The UUA Investment Committee and our advisors take our role as your investment manager and fiduciary seriously.  All of the members of our Committee have fiduciary and institutional investment experience.  The Committee Chair has a long history of non-profit and for profit board service, and has governance expertise.  We work hard to meet and exceed governance best practices for endowments of our size.  The Committee has documented processes and works with outside legal, audit, investment consultant, investment manager, socially responsible investment, custody, and back office experts.  In addition, the UUA Finance staff has a high degree of experience and expertise, along with that of our committee members.  Many of us have served as members and Chairs of our congregations’ assets, as well as in other important roles for other for profit and non-profits.  We have a commitment to superior investment results and implementing those in the most socially responsible way possible.  Ultimately, though, our commitment is to our fellow UUs, to UU congregations and their Finance and Investment Committees, and to the UUA’s Board of Trustees.  We work hard to enable their missions.

In sum, I am proud of the work of the UUCEF and the members of the UUA Investment Committee and Socially Responsible Investing Committee with whom I have the pleasure of serving.  We are aware of and work hard to implement best governance practices in the area of endowment management.

 

Carol C. McMullen is the former Chair of the UUA Investment Committee.  She is the former President of Eastern Bank Wealth Management; Head of Global Sales at Thomson Financial; Chief Investment Officer of Global Growth Equities at Putnam Investments; and, Managing Director at Baring America Asset Management.
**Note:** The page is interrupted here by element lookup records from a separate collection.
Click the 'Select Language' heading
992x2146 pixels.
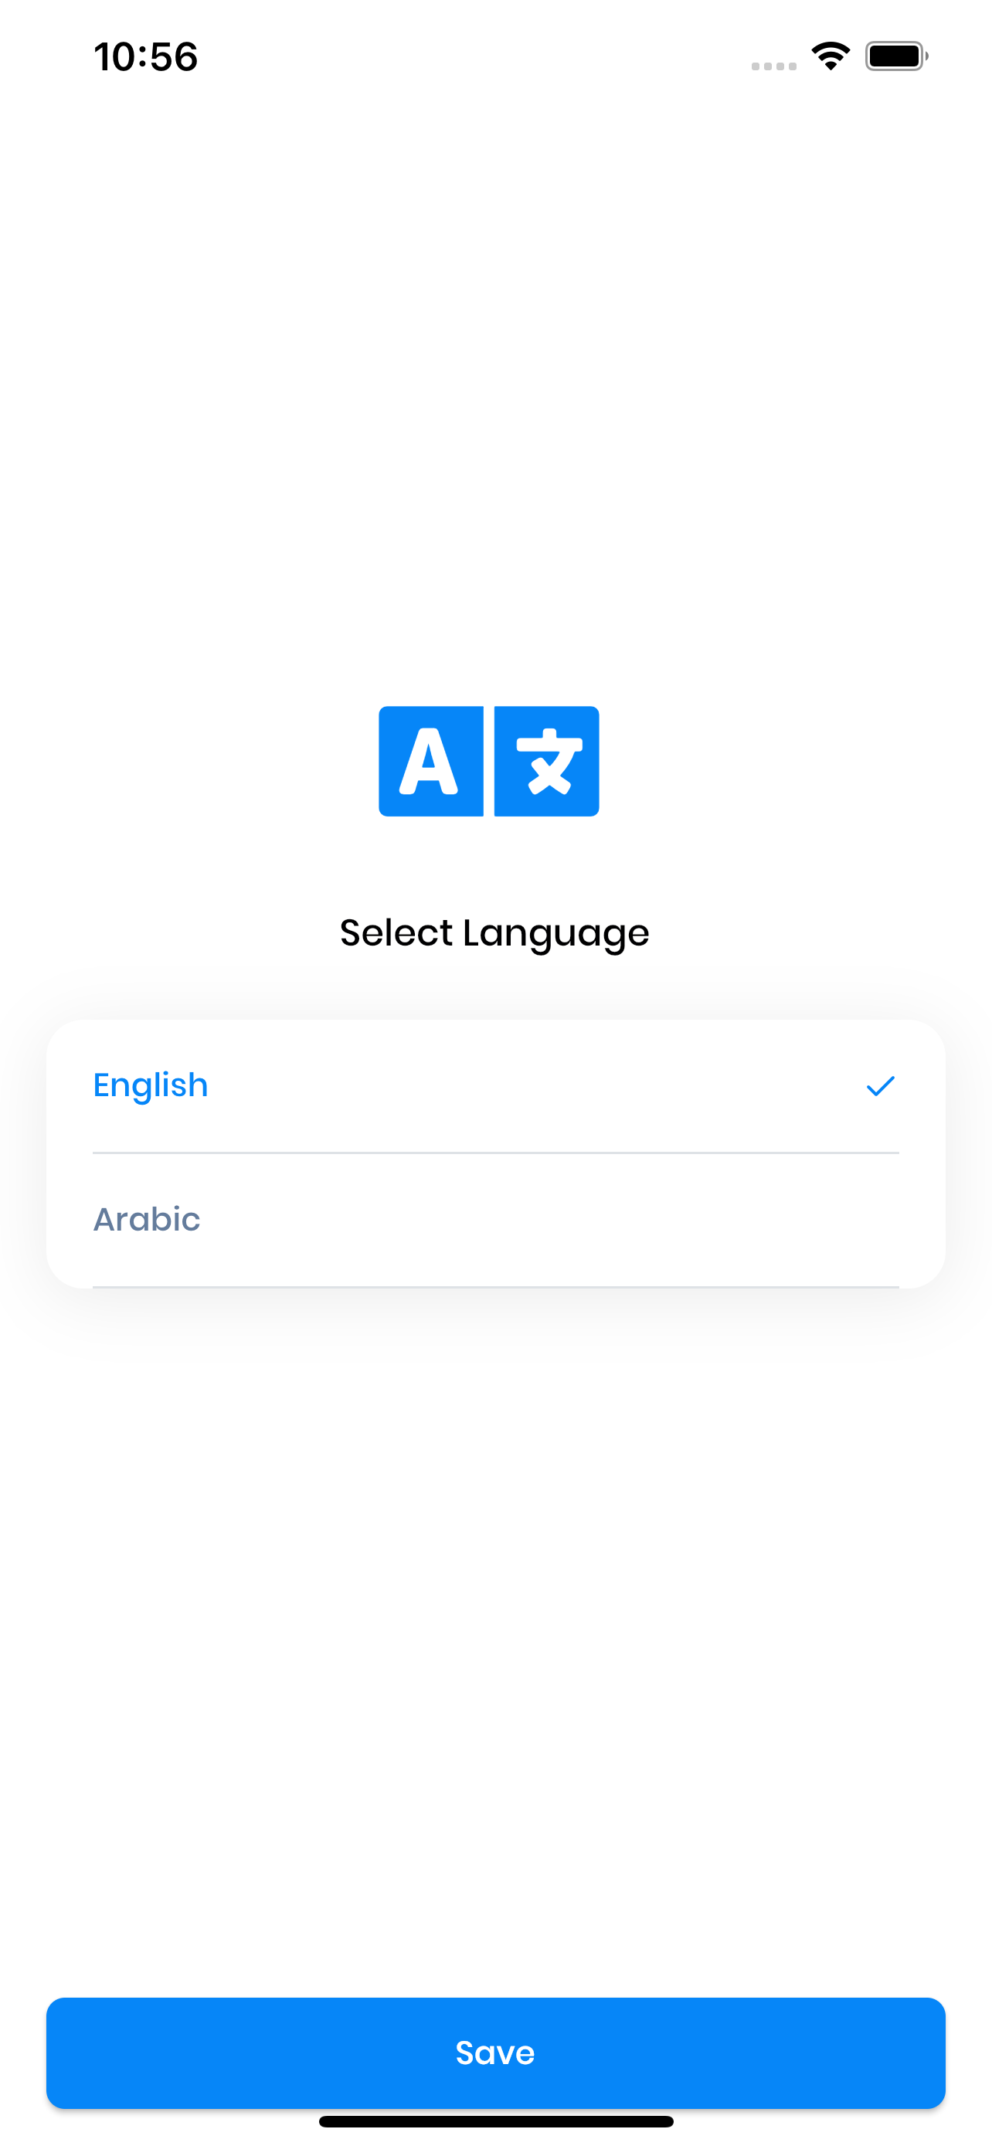coord(495,932)
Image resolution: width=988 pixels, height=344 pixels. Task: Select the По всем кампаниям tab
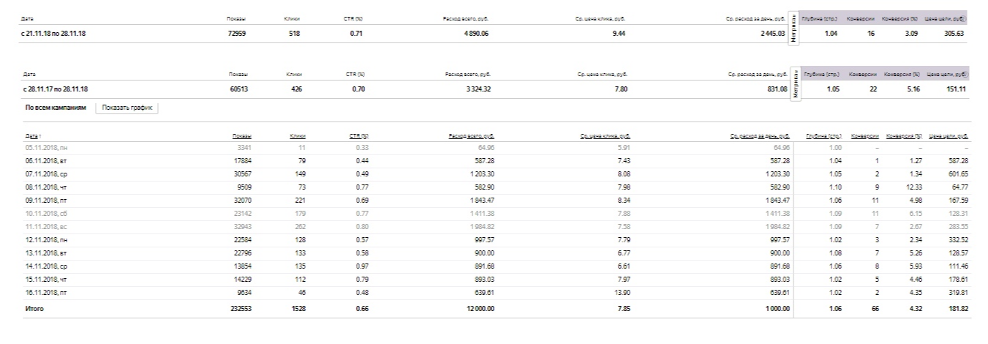56,108
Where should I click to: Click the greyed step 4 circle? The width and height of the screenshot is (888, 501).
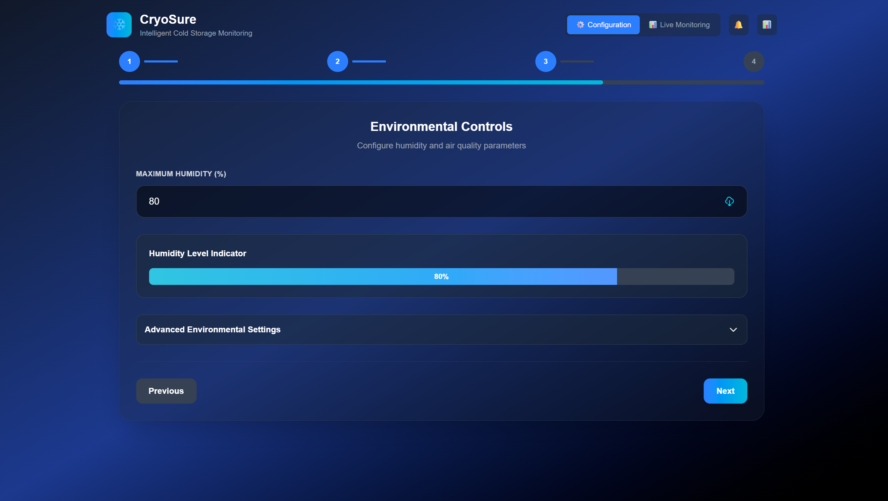pos(754,61)
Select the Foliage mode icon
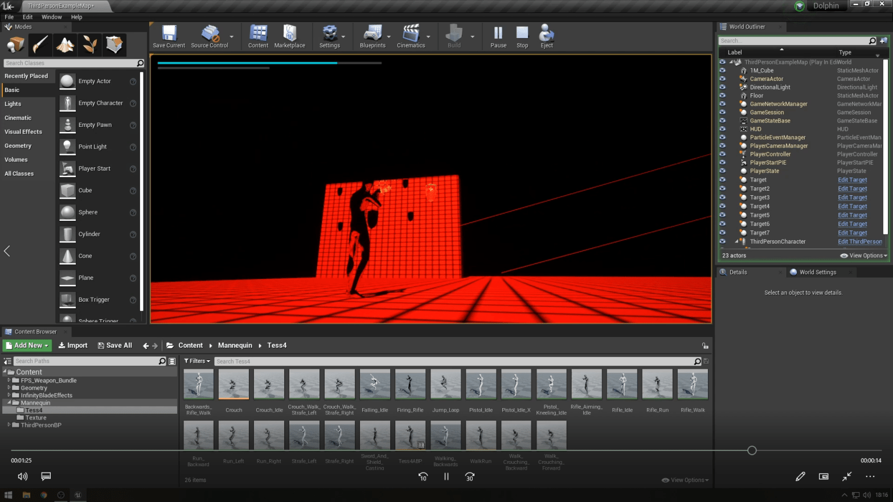Viewport: 893px width, 502px height. pos(89,44)
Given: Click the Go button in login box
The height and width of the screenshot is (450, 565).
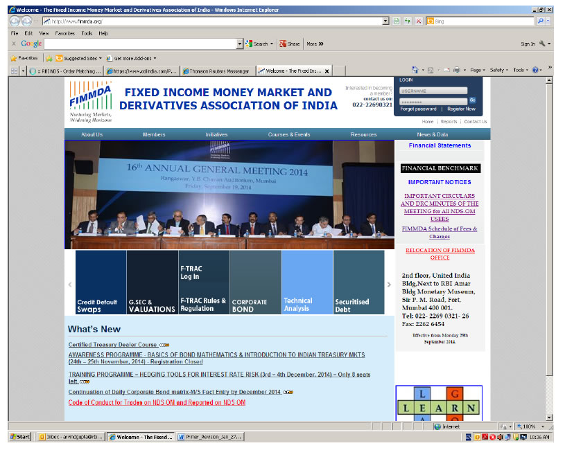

She has served on the Board of Trustees of Newton-Wellesley Hospital (a $500 million revenue community academic teaching hospital which she chaired for over 7 years); the Board of Partners Healthcare (the $9 billion revenue parent organization of Massachusetts General Hospital, the Brigham and Women’s Hospital, McLean, Spaulding Rehab, and a series of community hospitals where she also serves on the Investment Committee overseeing $12 billion in investments).  Ms. McMullen serves on the Boards of N&D Group, Sydney Associates and is an Advisor to Slalom Consulting and the Graebel Companies.  She is a member of the National Association of Corporate Directors, the Women Corporate Directors Group, Corporate Directors Group (with Certification as an Advanced Professional from the American College of Corporate Directors) and Board Leaders.